Would you please give the entries again word for word, with no images in your copy?

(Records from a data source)
'''
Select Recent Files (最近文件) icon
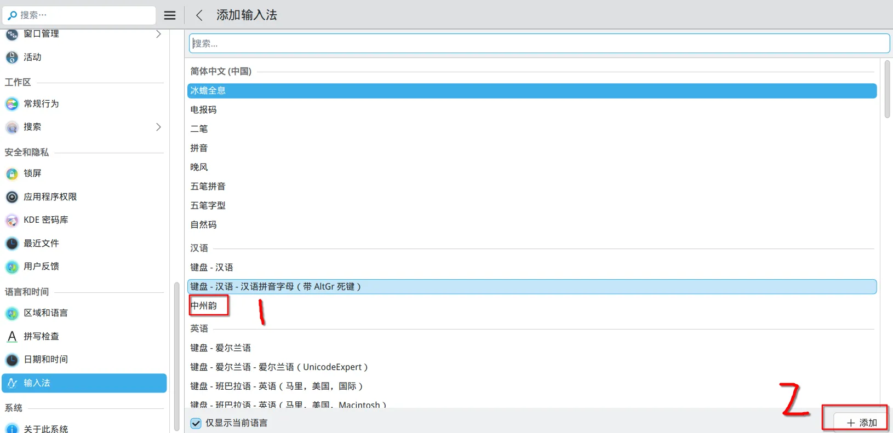The width and height of the screenshot is (893, 433). [x=12, y=244]
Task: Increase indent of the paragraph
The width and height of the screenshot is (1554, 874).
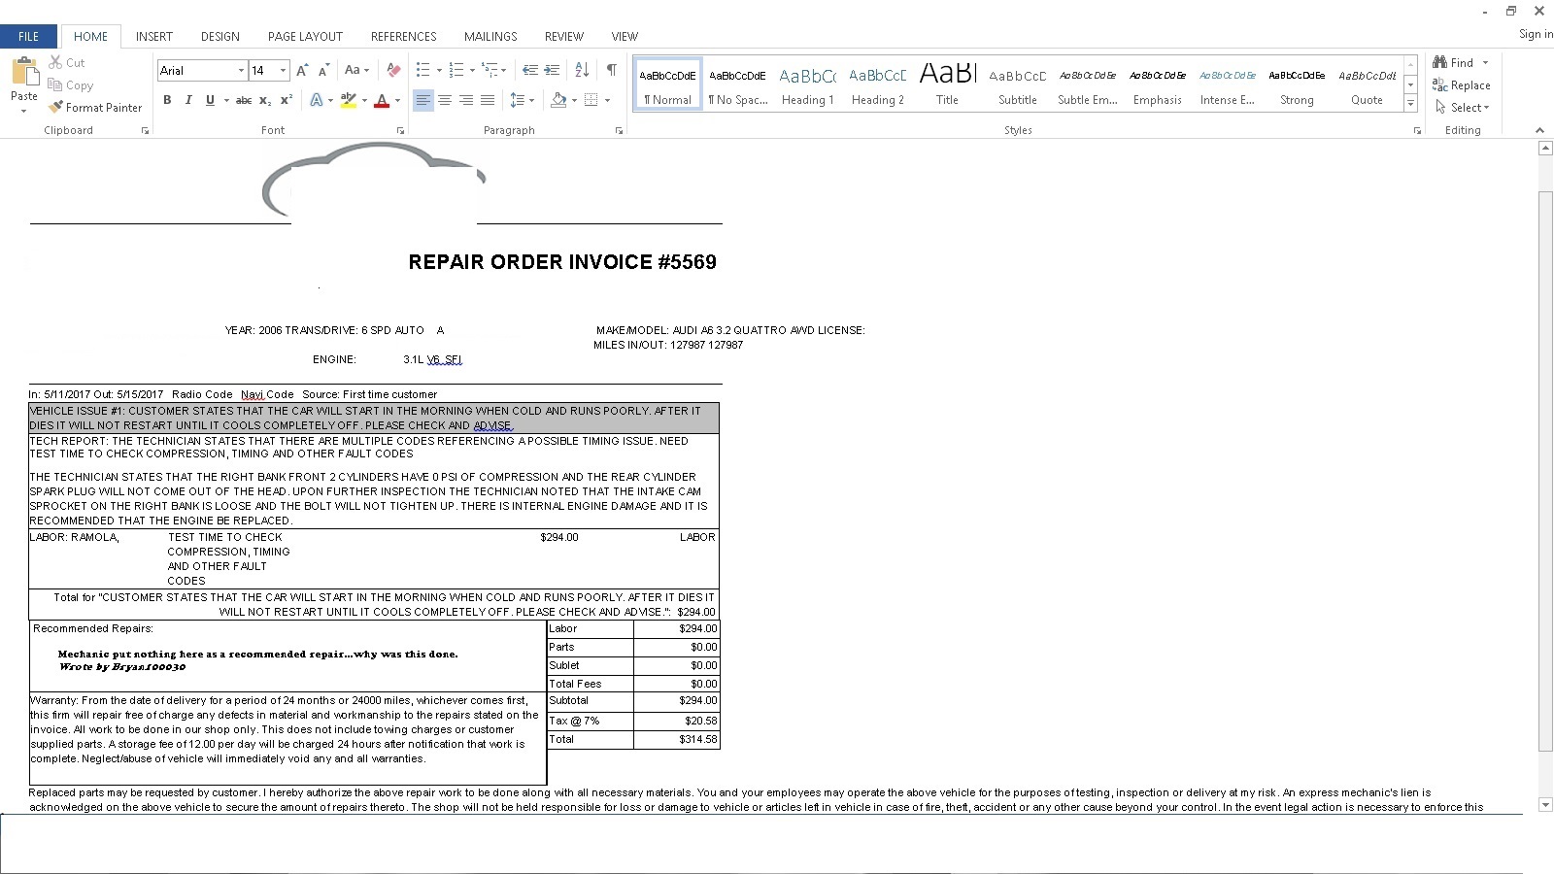Action: pyautogui.click(x=552, y=70)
'''
[Exercise output]
Select Recent Files (最近文件) icon
The width and height of the screenshot is (893, 433). [x=12, y=244]
Task: Increase indent of the paragraph
The width and height of the screenshot is (1554, 874).
Action: pyautogui.click(x=552, y=70)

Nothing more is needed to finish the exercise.